An Heiligabend ist in Geisingen (Landkreis Tuttlingen) ein bislang unbekannter Mann an einem Bahnübergang trotz geschlossener Schranken und Rotlicht auf die Gleise gelangt und von einem Zug erfasst worden. Er starb noch am Unfallort.
Am Vormittag des 24. Dezember kam es in Geisingen zu einem tödlichen Unfall an einem Bahnübergang. Gegen 10:35 Uhr betrat ein Mann trotz Rotlicht und geschlossener Schranken die Gleise an der Hauptstraße / Engener Straße.
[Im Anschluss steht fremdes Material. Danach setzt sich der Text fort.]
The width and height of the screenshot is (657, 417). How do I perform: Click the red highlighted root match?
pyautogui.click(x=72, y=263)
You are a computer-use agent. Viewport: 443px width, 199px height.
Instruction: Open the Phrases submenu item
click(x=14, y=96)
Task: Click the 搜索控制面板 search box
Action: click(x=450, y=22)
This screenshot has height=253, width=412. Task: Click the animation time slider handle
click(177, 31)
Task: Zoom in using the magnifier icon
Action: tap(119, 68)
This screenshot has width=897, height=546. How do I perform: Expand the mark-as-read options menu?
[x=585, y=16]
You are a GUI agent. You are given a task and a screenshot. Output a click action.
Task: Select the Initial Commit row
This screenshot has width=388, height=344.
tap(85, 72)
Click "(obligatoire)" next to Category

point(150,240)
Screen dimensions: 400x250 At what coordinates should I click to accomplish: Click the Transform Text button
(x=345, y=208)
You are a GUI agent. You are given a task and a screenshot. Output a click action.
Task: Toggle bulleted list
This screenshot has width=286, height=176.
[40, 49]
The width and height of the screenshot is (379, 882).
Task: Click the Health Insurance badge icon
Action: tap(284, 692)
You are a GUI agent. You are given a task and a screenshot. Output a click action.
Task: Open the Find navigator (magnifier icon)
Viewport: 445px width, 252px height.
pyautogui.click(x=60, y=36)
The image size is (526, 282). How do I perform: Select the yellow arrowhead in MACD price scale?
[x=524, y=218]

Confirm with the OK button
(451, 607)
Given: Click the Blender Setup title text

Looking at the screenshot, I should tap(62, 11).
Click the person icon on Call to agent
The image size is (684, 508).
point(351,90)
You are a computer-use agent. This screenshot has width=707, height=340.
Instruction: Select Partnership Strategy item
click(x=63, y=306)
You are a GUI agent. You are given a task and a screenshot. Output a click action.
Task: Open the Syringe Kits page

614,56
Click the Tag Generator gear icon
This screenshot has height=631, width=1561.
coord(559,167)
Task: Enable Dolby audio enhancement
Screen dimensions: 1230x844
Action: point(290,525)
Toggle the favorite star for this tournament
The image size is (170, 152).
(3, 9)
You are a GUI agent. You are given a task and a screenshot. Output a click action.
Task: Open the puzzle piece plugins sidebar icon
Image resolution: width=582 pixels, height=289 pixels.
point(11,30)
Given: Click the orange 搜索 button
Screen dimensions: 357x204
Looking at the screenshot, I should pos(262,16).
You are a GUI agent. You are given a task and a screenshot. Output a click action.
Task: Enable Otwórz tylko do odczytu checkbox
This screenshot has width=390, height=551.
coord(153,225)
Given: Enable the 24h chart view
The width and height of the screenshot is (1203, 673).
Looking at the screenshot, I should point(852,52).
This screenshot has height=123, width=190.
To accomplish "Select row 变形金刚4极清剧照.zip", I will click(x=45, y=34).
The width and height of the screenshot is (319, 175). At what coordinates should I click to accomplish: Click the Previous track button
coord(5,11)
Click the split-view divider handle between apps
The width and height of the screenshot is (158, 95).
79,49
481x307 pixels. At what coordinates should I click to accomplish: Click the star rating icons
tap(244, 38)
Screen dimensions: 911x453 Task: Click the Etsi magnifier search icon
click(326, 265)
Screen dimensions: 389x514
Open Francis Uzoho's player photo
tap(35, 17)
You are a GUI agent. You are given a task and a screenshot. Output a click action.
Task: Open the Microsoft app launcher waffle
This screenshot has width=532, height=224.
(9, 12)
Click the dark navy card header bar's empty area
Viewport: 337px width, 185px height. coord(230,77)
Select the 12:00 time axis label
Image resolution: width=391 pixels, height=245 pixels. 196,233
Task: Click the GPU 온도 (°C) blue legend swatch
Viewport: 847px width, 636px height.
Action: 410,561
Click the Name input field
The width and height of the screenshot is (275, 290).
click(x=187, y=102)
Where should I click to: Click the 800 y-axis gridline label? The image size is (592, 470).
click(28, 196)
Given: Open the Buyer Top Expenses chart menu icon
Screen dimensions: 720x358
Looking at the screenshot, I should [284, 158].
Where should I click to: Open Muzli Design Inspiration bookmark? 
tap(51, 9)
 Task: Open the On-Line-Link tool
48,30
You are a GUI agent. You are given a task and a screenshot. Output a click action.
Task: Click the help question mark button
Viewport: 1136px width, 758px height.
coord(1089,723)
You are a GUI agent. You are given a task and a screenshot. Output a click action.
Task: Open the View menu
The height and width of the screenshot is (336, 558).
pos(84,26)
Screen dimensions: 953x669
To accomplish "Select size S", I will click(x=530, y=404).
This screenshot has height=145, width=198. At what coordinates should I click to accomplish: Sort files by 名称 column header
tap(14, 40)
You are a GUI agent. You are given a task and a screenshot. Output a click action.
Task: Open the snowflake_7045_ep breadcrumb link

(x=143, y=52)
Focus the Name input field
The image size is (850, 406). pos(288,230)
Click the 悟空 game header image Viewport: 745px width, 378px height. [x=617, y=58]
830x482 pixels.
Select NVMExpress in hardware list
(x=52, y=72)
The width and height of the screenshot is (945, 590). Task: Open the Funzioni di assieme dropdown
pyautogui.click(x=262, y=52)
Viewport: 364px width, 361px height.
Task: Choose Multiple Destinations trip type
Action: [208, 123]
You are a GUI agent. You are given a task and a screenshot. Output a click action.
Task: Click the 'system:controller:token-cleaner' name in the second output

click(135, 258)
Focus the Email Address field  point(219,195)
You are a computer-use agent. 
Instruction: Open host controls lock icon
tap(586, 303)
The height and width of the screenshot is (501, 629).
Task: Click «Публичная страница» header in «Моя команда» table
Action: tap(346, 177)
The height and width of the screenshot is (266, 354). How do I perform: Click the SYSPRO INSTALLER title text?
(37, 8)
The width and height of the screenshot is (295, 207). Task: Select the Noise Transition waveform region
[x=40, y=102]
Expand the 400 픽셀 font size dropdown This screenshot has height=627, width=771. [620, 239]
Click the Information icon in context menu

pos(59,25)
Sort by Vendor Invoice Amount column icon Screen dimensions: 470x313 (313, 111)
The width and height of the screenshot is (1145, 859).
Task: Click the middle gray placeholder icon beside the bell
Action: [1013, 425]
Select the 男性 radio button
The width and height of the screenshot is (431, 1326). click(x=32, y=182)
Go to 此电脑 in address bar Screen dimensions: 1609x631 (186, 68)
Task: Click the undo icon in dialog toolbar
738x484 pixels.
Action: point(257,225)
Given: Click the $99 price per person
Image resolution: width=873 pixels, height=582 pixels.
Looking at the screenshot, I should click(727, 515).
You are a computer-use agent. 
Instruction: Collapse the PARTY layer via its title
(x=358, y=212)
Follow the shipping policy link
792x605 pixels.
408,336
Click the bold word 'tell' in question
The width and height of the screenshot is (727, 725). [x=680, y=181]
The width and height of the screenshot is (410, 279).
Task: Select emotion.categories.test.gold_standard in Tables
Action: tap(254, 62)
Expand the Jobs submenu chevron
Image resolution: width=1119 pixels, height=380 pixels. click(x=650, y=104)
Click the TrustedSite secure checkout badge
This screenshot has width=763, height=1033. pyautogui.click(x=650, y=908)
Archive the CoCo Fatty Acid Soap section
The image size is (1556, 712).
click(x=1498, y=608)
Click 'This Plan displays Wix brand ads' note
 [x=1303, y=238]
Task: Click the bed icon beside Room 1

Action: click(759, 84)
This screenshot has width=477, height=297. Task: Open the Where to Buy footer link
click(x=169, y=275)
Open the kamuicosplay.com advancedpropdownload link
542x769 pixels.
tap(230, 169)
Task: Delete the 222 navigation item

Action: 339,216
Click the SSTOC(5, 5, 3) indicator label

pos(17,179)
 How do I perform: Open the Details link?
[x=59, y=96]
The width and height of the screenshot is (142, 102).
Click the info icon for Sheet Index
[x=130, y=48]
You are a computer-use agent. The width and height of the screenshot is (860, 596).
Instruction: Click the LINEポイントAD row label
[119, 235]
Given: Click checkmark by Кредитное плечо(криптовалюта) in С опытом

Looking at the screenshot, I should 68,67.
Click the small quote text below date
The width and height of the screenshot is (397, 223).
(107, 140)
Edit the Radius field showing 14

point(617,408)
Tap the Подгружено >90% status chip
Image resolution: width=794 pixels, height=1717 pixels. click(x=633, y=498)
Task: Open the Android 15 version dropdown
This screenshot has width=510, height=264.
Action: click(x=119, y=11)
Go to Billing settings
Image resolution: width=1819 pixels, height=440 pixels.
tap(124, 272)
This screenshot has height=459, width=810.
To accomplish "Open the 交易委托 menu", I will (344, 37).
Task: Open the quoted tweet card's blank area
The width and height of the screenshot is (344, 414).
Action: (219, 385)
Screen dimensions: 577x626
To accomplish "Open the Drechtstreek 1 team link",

Dabei wurde er von einem aus Offenburg kommenden Personenzug mit rund 70 Fahrgästen erfasst. Der Fußgänger erlitt tödliche Verletzungen. Polizei und Rettungskräfte waren schnell vor Ort, konnten jedoch nur noch den Tod feststellen.
Nach Angaben der Polizei gehen die Ermittler derzeit von einem Unfallgeschehen und nicht von einem Suizid aus. Die Identität des Verstorbenen ist bislang ungeklärt, entsprechende Ermittlungen laufen. Die Bahnstrecke zwischen Donaueschingen und Tuttlingen war für etwa drei Stunden gesperrt, der Bahnverkehr wurde über Ersatzverbindungen geregelt. An der Strecke wurden keine weiteren Personen verletzt. Die Polizei sucht Zeugen, die Angaben zur Identität des Mannes oder zum Unfallhergang machen können.